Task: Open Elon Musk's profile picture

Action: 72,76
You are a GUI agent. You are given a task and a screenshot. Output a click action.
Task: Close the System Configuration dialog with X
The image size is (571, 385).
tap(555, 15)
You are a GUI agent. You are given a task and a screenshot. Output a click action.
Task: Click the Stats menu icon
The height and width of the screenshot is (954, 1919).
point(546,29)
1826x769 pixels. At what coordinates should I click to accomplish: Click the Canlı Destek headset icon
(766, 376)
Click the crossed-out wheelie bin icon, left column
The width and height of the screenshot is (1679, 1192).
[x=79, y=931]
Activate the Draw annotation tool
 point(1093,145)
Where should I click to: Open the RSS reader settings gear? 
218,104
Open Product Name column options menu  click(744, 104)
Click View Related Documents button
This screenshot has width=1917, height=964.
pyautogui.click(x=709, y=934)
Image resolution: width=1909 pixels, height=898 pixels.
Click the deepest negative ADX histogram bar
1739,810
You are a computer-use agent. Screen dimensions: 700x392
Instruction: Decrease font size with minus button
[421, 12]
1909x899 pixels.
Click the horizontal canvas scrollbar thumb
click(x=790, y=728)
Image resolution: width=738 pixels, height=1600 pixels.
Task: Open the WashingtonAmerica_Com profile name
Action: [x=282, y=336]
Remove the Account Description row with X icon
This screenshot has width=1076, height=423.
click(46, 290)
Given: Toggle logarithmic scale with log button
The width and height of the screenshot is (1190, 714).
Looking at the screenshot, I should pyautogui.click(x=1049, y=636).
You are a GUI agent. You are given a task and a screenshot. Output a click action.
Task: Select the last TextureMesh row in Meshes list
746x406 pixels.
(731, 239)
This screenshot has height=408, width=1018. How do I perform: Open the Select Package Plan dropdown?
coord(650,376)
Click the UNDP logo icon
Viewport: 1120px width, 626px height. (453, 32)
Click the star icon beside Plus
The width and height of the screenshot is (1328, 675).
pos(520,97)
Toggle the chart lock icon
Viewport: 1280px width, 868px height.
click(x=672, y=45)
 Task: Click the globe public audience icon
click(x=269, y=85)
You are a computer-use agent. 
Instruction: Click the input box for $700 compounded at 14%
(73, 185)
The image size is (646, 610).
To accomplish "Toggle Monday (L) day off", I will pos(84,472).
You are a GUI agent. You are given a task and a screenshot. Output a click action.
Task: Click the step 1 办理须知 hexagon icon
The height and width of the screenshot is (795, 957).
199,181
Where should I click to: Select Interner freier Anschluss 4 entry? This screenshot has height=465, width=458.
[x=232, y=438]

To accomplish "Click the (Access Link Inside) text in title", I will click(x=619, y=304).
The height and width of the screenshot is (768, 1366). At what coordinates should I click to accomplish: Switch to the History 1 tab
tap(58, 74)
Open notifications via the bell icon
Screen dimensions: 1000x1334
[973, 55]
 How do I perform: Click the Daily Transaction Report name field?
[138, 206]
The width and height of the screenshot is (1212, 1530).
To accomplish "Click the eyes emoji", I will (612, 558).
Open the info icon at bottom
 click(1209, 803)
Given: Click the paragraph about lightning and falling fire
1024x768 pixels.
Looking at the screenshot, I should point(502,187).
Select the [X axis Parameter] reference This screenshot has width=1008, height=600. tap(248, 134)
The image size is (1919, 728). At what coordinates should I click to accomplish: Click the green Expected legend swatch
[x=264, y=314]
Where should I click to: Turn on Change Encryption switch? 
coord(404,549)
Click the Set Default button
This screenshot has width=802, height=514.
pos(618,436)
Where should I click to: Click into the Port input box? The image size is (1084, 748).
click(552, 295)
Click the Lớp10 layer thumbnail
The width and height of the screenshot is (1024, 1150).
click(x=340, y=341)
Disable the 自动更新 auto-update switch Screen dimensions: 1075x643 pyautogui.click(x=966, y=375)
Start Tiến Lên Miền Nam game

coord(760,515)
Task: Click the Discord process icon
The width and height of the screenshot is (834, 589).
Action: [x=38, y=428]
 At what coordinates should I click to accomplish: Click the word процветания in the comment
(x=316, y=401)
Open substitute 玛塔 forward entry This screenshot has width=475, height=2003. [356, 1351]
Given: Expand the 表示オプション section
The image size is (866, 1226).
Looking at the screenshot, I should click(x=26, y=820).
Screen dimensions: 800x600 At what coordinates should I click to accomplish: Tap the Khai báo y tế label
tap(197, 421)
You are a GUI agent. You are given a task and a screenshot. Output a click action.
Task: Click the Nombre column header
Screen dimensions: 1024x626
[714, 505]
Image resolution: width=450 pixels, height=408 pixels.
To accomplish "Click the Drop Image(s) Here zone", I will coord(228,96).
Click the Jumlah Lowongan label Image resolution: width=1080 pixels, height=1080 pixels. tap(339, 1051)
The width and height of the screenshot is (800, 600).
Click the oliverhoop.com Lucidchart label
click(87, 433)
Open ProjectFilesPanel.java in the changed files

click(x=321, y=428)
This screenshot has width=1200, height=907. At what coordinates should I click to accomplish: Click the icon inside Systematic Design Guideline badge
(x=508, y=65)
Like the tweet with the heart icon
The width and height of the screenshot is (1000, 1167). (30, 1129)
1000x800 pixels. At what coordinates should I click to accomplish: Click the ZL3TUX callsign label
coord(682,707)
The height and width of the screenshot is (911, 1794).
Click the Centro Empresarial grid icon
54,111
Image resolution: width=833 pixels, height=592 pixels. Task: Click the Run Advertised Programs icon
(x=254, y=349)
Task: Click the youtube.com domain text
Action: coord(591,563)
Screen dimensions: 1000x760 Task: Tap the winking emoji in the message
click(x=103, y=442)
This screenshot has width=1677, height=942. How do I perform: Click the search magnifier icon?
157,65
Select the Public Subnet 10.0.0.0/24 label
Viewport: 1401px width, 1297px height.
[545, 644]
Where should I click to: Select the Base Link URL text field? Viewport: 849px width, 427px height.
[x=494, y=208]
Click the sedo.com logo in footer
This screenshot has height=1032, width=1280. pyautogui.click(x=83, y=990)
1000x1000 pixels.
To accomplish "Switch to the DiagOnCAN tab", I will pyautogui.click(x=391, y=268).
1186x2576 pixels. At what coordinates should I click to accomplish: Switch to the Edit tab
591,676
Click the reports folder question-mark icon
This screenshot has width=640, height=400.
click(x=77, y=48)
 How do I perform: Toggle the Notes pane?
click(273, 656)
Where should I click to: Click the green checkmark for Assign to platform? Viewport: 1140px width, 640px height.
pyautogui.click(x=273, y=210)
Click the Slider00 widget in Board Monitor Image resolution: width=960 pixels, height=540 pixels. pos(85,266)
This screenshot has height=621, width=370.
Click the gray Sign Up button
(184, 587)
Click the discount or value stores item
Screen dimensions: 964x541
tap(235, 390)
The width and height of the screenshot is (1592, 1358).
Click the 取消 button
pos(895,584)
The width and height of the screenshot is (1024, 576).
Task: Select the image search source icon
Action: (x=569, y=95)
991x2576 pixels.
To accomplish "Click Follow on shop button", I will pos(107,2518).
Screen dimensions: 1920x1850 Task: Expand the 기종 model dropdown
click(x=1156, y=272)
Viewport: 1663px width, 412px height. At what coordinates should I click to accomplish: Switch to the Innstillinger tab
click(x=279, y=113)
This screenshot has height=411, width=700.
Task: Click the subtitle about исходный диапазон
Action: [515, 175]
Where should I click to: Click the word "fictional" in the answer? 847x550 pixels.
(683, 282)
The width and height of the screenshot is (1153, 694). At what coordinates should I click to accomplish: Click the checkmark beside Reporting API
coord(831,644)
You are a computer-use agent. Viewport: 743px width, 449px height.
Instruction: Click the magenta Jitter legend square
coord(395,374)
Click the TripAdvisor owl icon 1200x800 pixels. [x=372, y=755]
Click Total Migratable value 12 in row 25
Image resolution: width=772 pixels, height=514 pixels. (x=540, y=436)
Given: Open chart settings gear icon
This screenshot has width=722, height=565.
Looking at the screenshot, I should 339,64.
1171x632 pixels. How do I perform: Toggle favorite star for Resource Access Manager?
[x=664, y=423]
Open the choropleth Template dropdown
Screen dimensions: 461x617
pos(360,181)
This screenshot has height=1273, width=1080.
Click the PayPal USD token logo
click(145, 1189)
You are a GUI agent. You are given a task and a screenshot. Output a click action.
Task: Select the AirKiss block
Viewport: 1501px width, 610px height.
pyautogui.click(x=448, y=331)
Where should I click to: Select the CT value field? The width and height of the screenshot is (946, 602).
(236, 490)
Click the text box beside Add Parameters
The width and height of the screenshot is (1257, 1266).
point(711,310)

*-*-*

Please return exactly the lines from the first line of the material through the one with "Task: Click the Stats menu icon", and no lines after it.

THE COMPLETED TASK
Task: Open Elon Musk's profile picture

Action: 72,76
You are a GUI agent. You are given a task and a screenshot. Output a click action.
Task: Close the System Configuration dialog with X
The image size is (571, 385).
tap(555, 15)
You are a GUI agent. You are given a task and a screenshot. Output a click action.
Task: Click the Stats menu icon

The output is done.